___ AUSGANGSTEXT

In der Literatur wird zwischen der Strategie des Partial Look-Ahead (PLA) und der des Full Look-Ahead (FLA) unterschieden (vgl. Haralick und Elliot, 1980, S. 267). Backtracking-Algorithmen, die während des Suchvorgangs Full Look-Ahead einsetzen, werden auch Maintaining Arc Consistency (MAC) genannt, unter diesem Namen vorgestellt von Sabin und Freuder (1994b,a).5.50 Beide Strategien sind eine Weiterführung des Forward Checking. Der Unterschied besteht darin, dass die in jedem Schritt des Suchalgorithmus hergestellte lokale Konsistenz eine höhere Form von Kantenkonsistenz als beim FC ist. Während ein Suchalgorithmus mit PLA in jedem Schritt gerichtete Kantenkonsistenz herstellt (DAC), wird im Verlauf einer Suche mit FLA bzw. MAC in jedem Schritt ein Algorithmus aufgerufen, der vollständige Kantenkonsistenz (AC) für die bisher noch unbelegten Variablen herstellt.5.51

Der Unterschied von PLA und FLA zu FC besteht demnach in dem Umfang der Propagation der Variablenwerte und einer erhöhten Anzahl von Konsistenztests. Während FC ausschließlich die Konsistenz zwischen der aktuellen Variable und mit dieser über ein Constraint in direkter Verbindung stehender Variablen überprüft, werden durch PLA und FLA auch diejenigen Variablen berücksichtigt, die nicht unmittelbar von der aktuellen Variable eingeschränkt werden. Wenn durch diese vermehrte Propagation eine Domäne keine Werte mehr enthält, bedeutet dies wie beim FC, dass das Problem mit der aktuellen Teilbelegung nicht lösbar ist und ein Backtracking ausgelöst werden muss. Ein allgemeines Ablaufschema von look-ahead-Algorithmen ist in Abbildung 5.17 zu sehen.

______

ARBEITSAUFTRAG
Bearbeite die Passage des Textes über Look-Ahead-Strategien zwischen „Der Unterschied von“ und „Abbildung 5.17 zu sehen.“ einschließlich. Gib sie vollständig wieder und setze dabei „Konsistenzprüfungen“ an die Stelle von „Konsistenztests“.

___ BEREITGESTELLTES MATERIAL

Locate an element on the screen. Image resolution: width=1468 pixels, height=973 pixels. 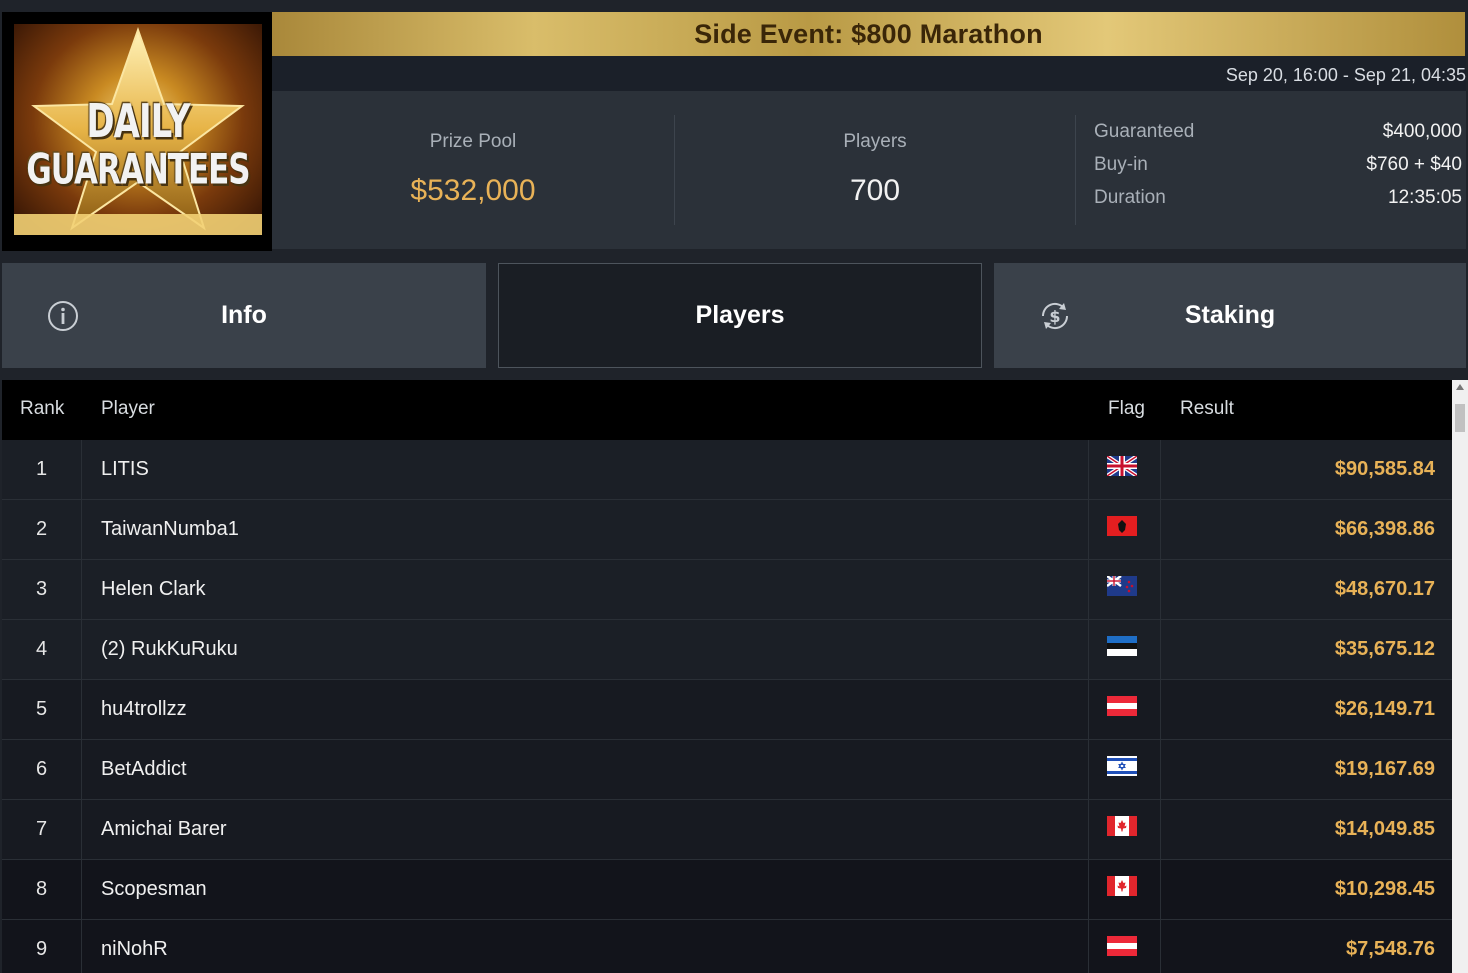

______

LÖSUNG
Der Unterschied von PLA und FLA zu FC besteht demnach in dem Umfang der Propagation der Variablenwerte und einer erhöhten Anzahl von Konsistenzprüfungen. Während FC ausschließlich die Konsistenz zwischen der aktuellen Variable und mit dieser über ein Constraint in direkter Verbindung stehender Variablen überprüft, werden durch PLA und FLA auch diejenigen Variablen berücksichtigt, die nicht unmittelbar von der aktuellen Variable eingeschränkt werden. Wenn durch diese vermehrte Propagation eine Domäne keine Werte mehr enthält, bedeutet dies wie beim FC, dass das Problem mit der aktuellen Teilbelegung nicht lösbar ist und ein Backtracking ausgelöst werden muss. Ein allgemeines Ablaufschema von look-ahead-Algorithmen ist in Abbildung 5.17 zu sehen.